La malice ténébreuse de Charly Kid sur Attention
« Il arrive lentement lentement tout vêtu de blanc […] Du tréfond des ténèbres il revient de loin […] Il se sert de l’ombre pour créer la lumière […] Faites qu’apparaissent plein de billets dans les poches de son Dickies, offrez lui le Saint Liquide, Dieu bénisse le Charly Kid. » C’est par une prière de louanges récitée par une voix féminine que s’ouvre l’album de Charly Kid, posant le cadre d’une demi-heure de rap alternant légèreté d’esprit, tourments psychologiques, noirceur de l’âme et recherche esthétique.
Il vient de Namur dont le quartier de Bomel prête son nom à un morceau d’Attention, « Bomel City Crack ». La Belgique se laisse entendre au détour d’un « huit » ou d’un « vingt » prononcés à la wallonne, ainsi qu’à travers l’incroyable morceau « AB3 en 2001 », référence à l’année de création de la chaîne de télévision belge.

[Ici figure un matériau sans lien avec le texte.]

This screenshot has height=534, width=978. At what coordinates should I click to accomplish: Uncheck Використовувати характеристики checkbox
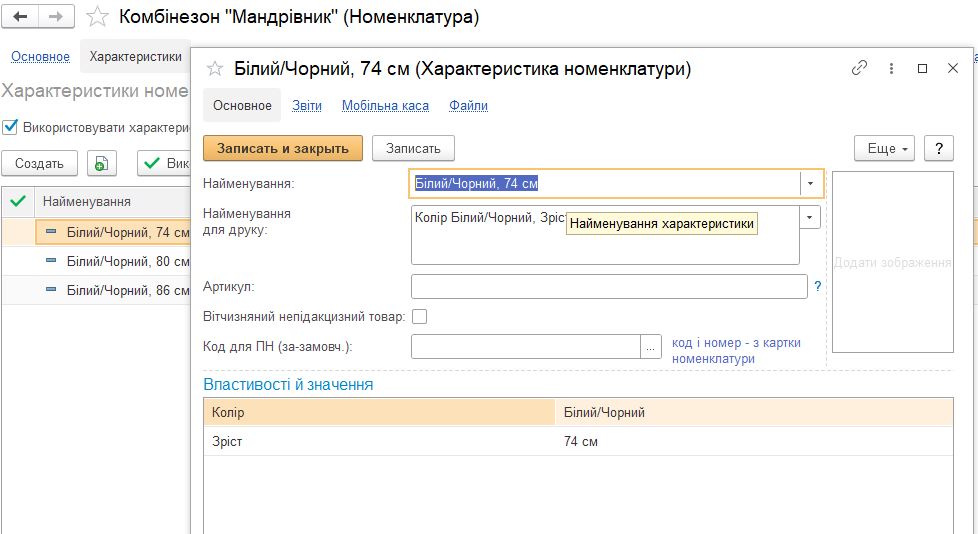coord(10,127)
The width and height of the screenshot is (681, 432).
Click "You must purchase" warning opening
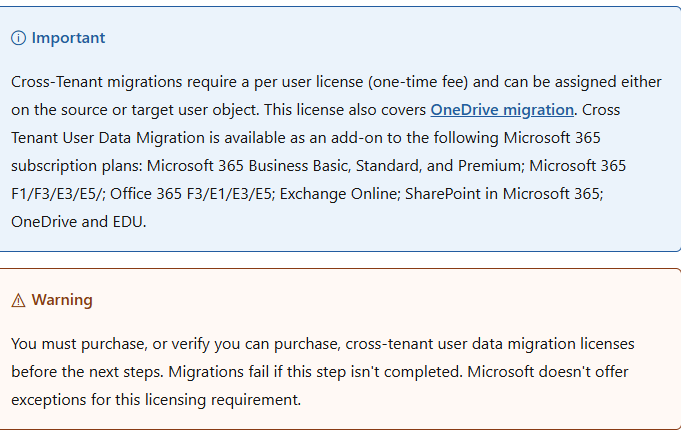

Le Kid y délivre un egotrip invraisemblable, se sentant comme « Future en 2015, Gucci en 2009 […] AB3 en 2001, Dr Dre sur 2001, Kubrick après 2001. » Il ne manque pas une occasion de citer un rappeur et dresse d’ailleurs un beau panthéon sudiste au long d’Attention, citant pêle-mêle la Three Six Mafia, UGK, Dj Screw, Koopsta Knicca… Chacun se fera un plaisir de glaner les autres hommages de l’album (découvrant au passage un improbable parallèle entre Hifi et le World Trade Center).
Au delà d’un puzzle de références musicales, Charly Kid invite à déambuler avec lui dans l’obscurité, sous les yeux malveillants des drones américains et des oiseaux de mauvaise augure. À mesure qu’il avance dans l’ombre d’une ville oppressante, le rappeur s’enfonce dans une noirceur toujours plus vide. De « Deadly premonition » où il parle de mourir à trente ans à « Kingpin Skinny Kid » où il se dit « tranquille dans le néant », en passant par ses pensées suicidaires sur « Recette cookin' », Charly entretient un rapport ambigu à l’au-delà. L’esthétique sombre développée sur Attention par ces allusions macabres et les instrumentaux ténébreux , tous composés par le rappeur lui-même ne saurait pour autant suffire à résumer la musique de ce Charles Gosse.
Une autre dimension du rappeur est immanquable à l’écoute de cet opus : sa malice. « Même si je regarde dans le vide gros t’inquiètes je m’amuse », dit-il. Et il est vrai que la distraction a sa place au long de la dizaine de titres proposés par un « straight gogol, super mongol. » Les occasions de sourire sont nombreuses, que ce soit par des allusions culturelles, des tournures de phrase, des propos sans fond ou par un fantastique cours sur la mesure de pureté de l’or en forme d’adlib sur « AB3 en 2001 ». Par cette double personnalité, entre le gothique morbide et le chenapan farceur, ainsi que par ses renvois à Akira, Kubrick, aux voitures, au rap, au style, Charly Kid n’est pas sans rappeler Butter Bullets. Aussi la présence de Sidisid sur « Eyes wide shut » sonne comme une évidence.